**Exercise objective:** From the material below, retype exactly the lines that begin at the line with "Task: Like zhaonan2988's" and end after the line with "Viewport: 1568px width, 486px height."; pictures stay out of the copy.

**Excerpted records:**
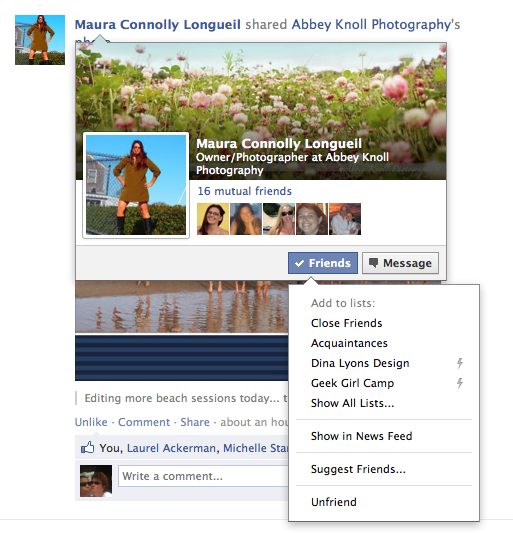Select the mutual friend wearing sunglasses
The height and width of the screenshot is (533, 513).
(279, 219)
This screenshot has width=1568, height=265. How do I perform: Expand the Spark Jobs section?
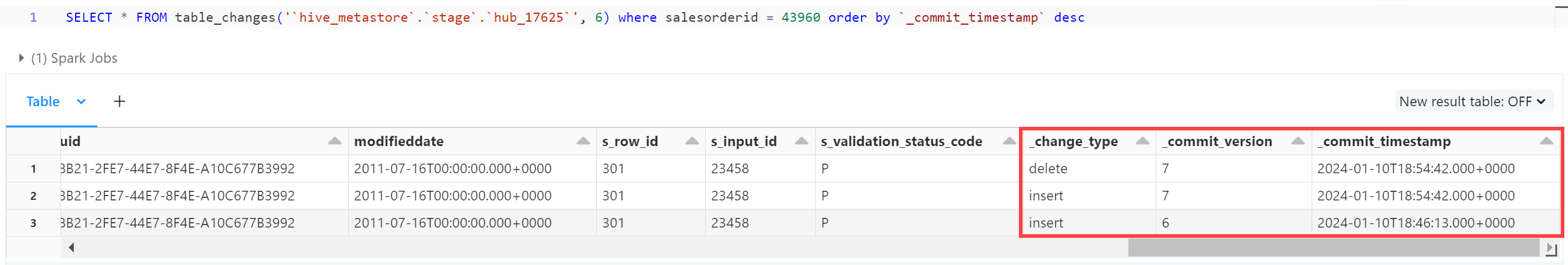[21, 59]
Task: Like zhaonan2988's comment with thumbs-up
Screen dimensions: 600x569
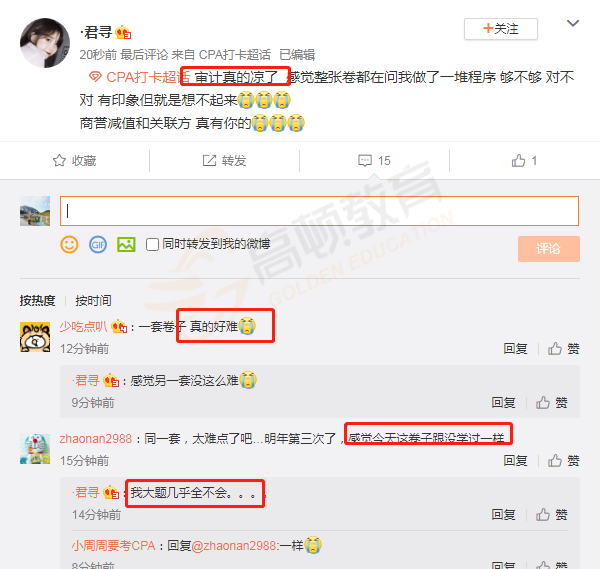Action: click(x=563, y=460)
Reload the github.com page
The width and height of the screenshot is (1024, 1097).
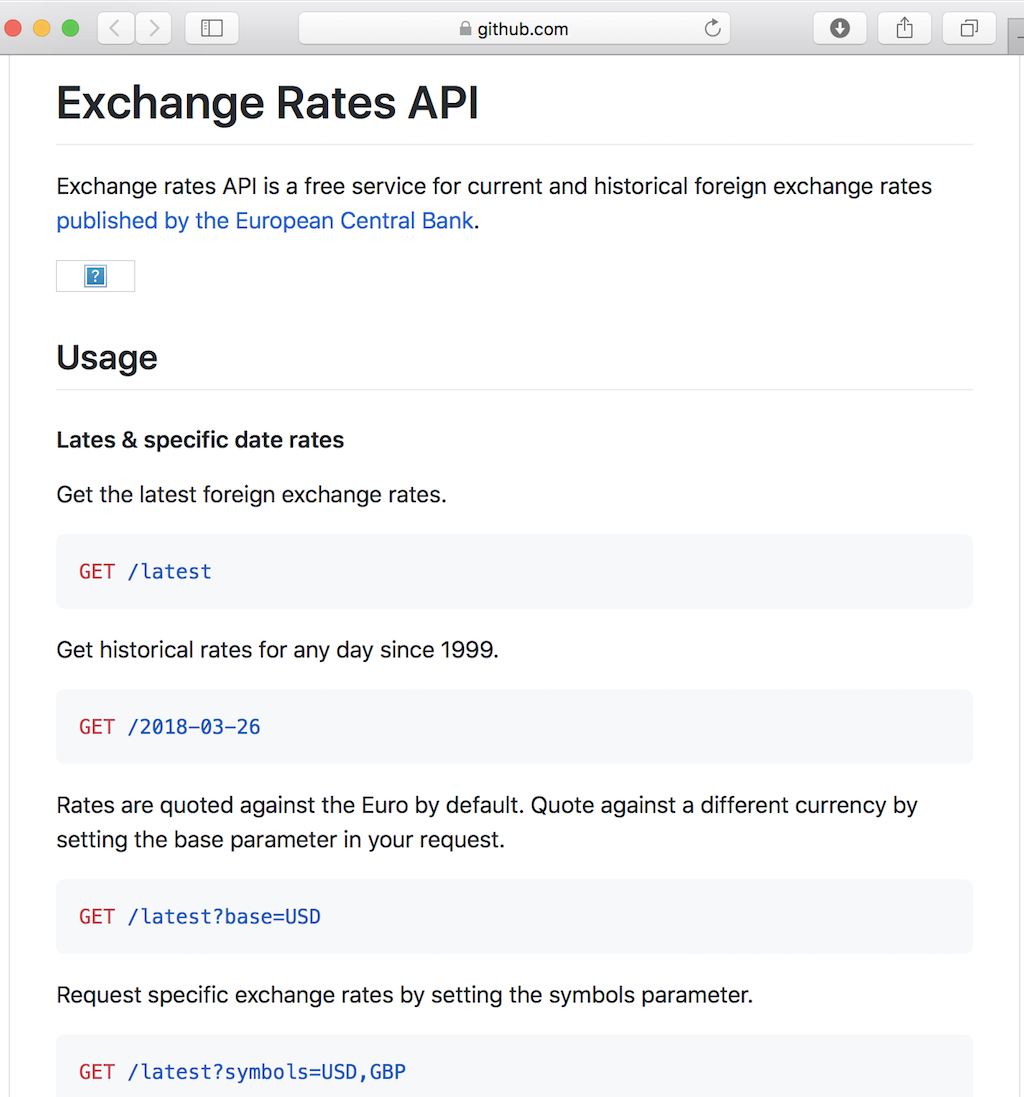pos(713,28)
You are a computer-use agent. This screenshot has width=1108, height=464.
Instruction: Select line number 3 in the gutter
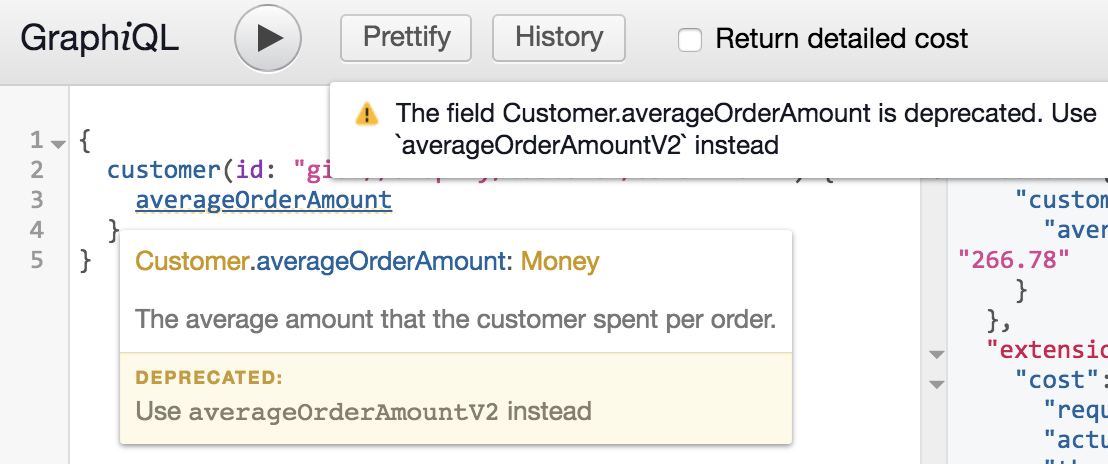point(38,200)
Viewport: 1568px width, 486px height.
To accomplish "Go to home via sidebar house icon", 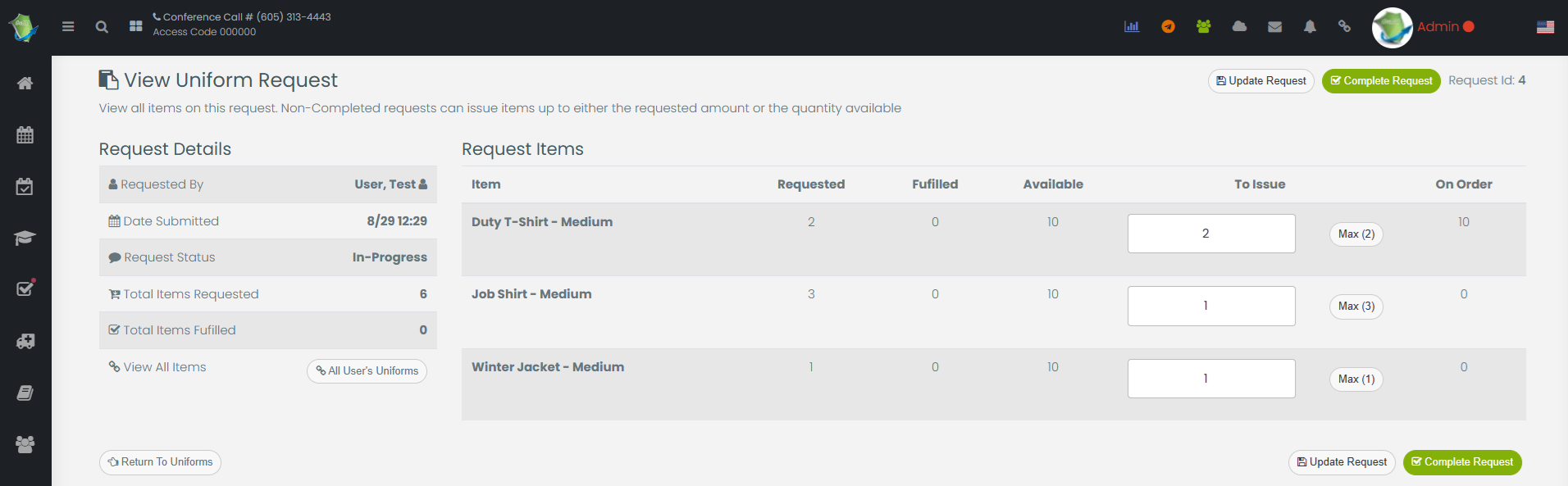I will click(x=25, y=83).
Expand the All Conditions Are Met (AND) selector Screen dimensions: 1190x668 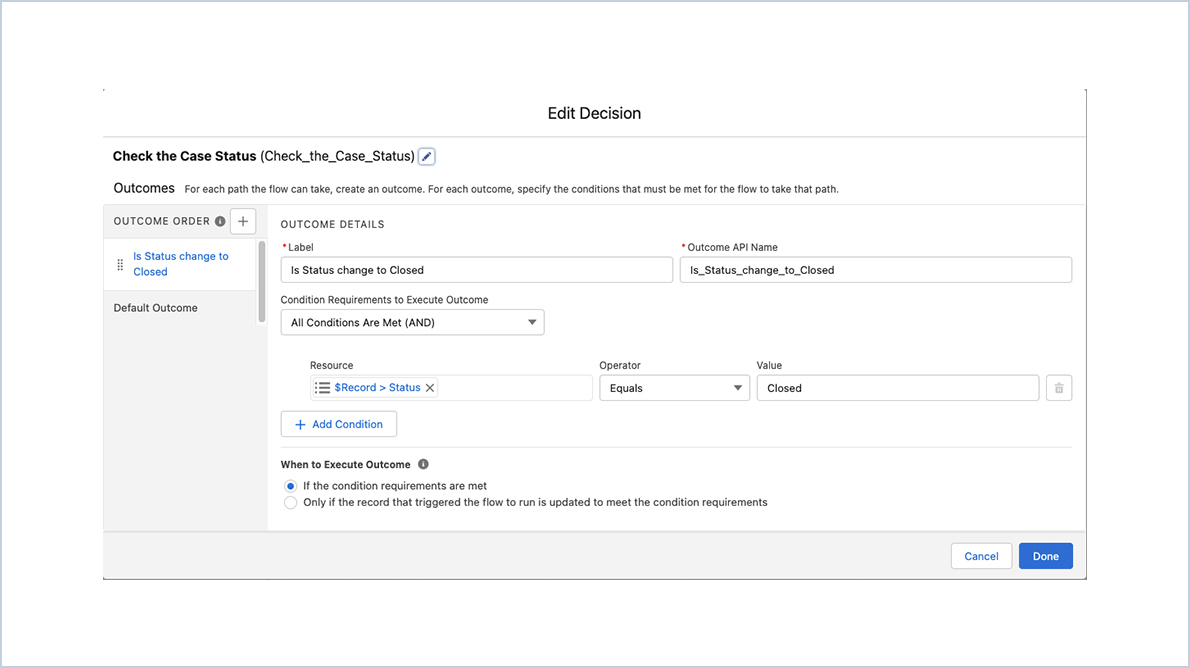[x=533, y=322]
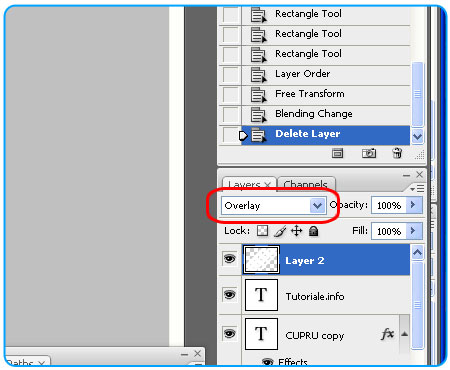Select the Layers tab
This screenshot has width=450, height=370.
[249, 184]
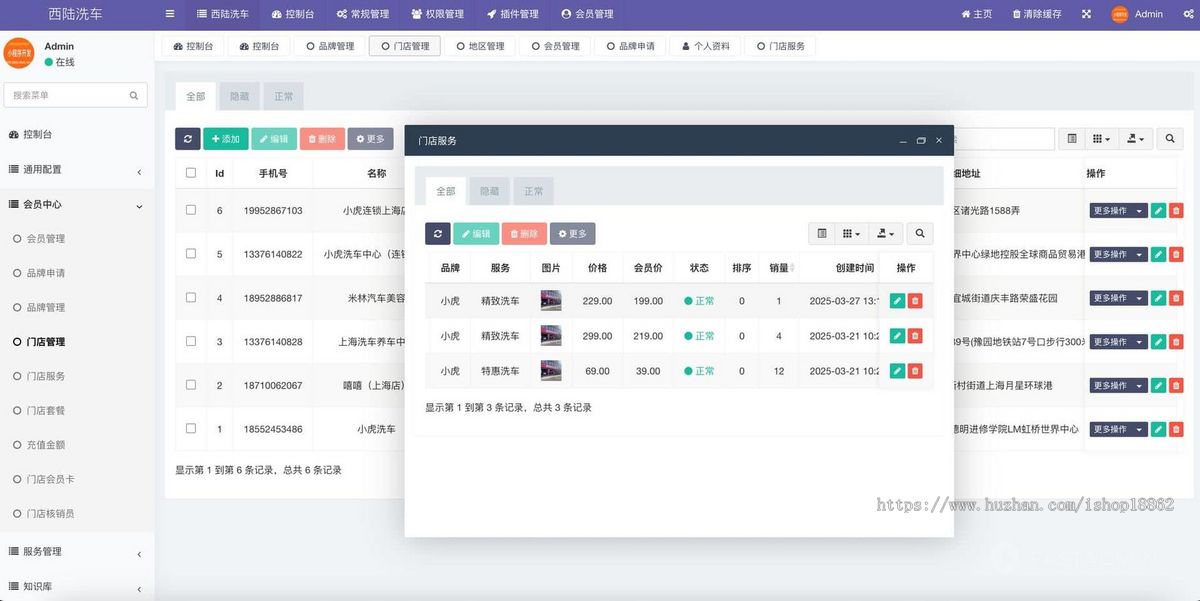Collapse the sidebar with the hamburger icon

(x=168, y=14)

**Answer section:**
Task: Like zhaonan2988's comment with thumbs-up
Screen dimensions: 600x569
Action: click(x=563, y=460)
Reload the github.com page
The width and height of the screenshot is (1024, 1097).
pos(713,28)
You are a computer-use agent. This screenshot has width=1108, height=464.
Instruction: Select line number 3 in the gutter
point(38,200)
Viewport: 1568px width, 486px height.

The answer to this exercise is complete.